The Phoenix rocker returns for a summertime show in June.

Alice Cooper wants to spend the night with Tucson on Friday, Aug. 26.

But before you get all warm and fuzzy and start dreaming up rock ’n’ roll romance, consider this: It’s Alice Cooper, the king of shock rock.

He’s not really into warm and fuzzy.

“This would not be curl up with your boyfriend. This will be, ‘Um, would you turn the lights on please?’ ” the Phoenix rocker explained.

His shows are more rock theater than rock concert, and “Spend the Night With Alice” runs through a setlist of 25 songs drawing from Cooper’s five-decade career and weaves the lyrics into something of a script that plays more like Broadway meets Vaudeville than strictly rock ’n’ roll.

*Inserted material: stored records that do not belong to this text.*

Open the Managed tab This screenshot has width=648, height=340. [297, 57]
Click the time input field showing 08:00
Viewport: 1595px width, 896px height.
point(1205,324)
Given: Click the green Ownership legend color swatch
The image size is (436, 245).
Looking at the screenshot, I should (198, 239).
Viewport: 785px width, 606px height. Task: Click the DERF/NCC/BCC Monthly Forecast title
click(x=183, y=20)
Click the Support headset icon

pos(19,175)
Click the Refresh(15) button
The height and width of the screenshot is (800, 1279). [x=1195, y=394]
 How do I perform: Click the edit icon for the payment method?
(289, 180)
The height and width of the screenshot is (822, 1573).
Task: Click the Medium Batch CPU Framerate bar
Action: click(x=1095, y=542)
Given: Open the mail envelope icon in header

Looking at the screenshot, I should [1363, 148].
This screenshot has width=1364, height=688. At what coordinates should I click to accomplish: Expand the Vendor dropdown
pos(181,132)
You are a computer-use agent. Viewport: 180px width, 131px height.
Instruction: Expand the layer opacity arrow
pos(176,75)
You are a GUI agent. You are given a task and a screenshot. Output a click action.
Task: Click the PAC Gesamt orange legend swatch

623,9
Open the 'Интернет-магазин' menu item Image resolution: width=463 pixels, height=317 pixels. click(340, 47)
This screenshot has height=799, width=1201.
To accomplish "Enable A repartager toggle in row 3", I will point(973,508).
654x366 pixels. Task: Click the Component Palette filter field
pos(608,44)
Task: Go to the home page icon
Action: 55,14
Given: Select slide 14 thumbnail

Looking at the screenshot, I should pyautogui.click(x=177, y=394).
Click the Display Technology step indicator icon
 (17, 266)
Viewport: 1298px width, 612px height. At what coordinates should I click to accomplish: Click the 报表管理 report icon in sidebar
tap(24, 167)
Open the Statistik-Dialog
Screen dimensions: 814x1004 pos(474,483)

“My show has always been a theater show. It’s a Vaudeville, hard rock extravaganza,” the 68-year-old Phoenix rocker said. “I let the lyrics to the songs become the script, and everybody knows every song we’re going to do. If we’re going to do ‘Cold Ethel,’ Cold Ethel has to be up on stage.”

Cold Ethel is a wind-up rag doll that wakes up and comes to life as a human. Cooper’s wife of 40 years, Sheryl, plays the role of the the doll during the show. She also plays an insane nurse and makes an appearance in the show’s finale as Hillary Clinton.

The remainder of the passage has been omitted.